Although our build stage stored the plan file in the build artifact, we do not need to download the artifact, unpack it, and read it. The plan file is not designed to be human-readable. Terraform does provide a command (show) to convert the plan into a human-readable format, but this step is still extra work. In Azure DevOps, we have a more accessible option: the build log.

Terraform’s default behavior is to print the plan in a human-readable format to stdout, and Azure DevOps captures the plan in the log. You can visit the build log page and review the plan there. If the configuration changes are not fresh in your mind (or a teammate made the changes), it’s a good idea to review the commits or PR that generated the build. When evaluating the plan, you should consider what Terraform says will happen as well as what the author intended. Having the code fresh in your mind while reviewing the plan lets you do both.

The Big Picture

Once you understand what Terraform expects from you when running in the local interactive mode, you can design an Azure DevOps pipeline to meet these expectations. In the simple interactive workflow, you are the safety check, and Terraform enforces this as best it can by prompting you when it executes apply. The desire to automate the execution of Terraform configuration does not remove the need to keep the safety check in place. While most examples online disable the check with -auto-approve, this post shows how to keep the check and build a safer pipeline.

Instead of taking the -auto-approve short cut, real-world pipelines should generate plan files using the plan command with the -out parameter. Deployment stages should consume the same plan during apply–but only after you’ve reviewed Terraform’s proposed changes and decided they are, in fact, changes that you want. To achieve this, run Terraform in both pipeline stages: build and deployment.

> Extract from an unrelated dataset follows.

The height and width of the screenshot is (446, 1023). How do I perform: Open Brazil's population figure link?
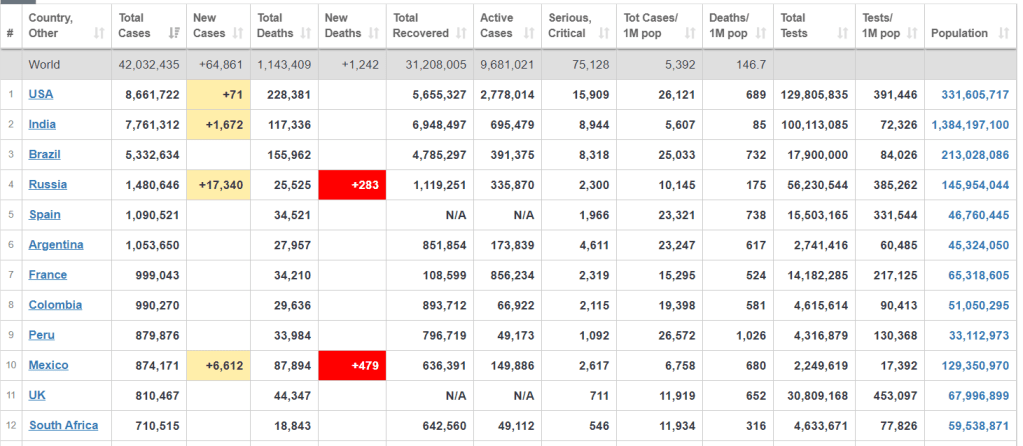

The build stage creates an artifact containing the plan file:

  • Build
    • Fetch the code
    • Generate the explicit plan
    • Package the Terraform configuration with the plan as an artifact

We review the plan, then approve and run the deployment stage:

  • Deployment
    • Fetch build artifact
    • Apply the plan

Changing infrastructure has real consequences. Infrastructure as Code gives us the tools needed to make this process safer and accelerate your ability to deliver platforms to run applications and, ultimately, the business. Terraform mitigates many sources of human error found in traditional infrastructure management techniques, but operating a powerful system at full speeds has its risks too. Continuous Delivery pipelines are lovely, but it is also ok to slow down and review before making changes. Ask yourself what is the more significant risk: downtime from bad deploys or delay from reviewing the plan?

Slow down, create a gate, and read your plan before clicking “Approve.”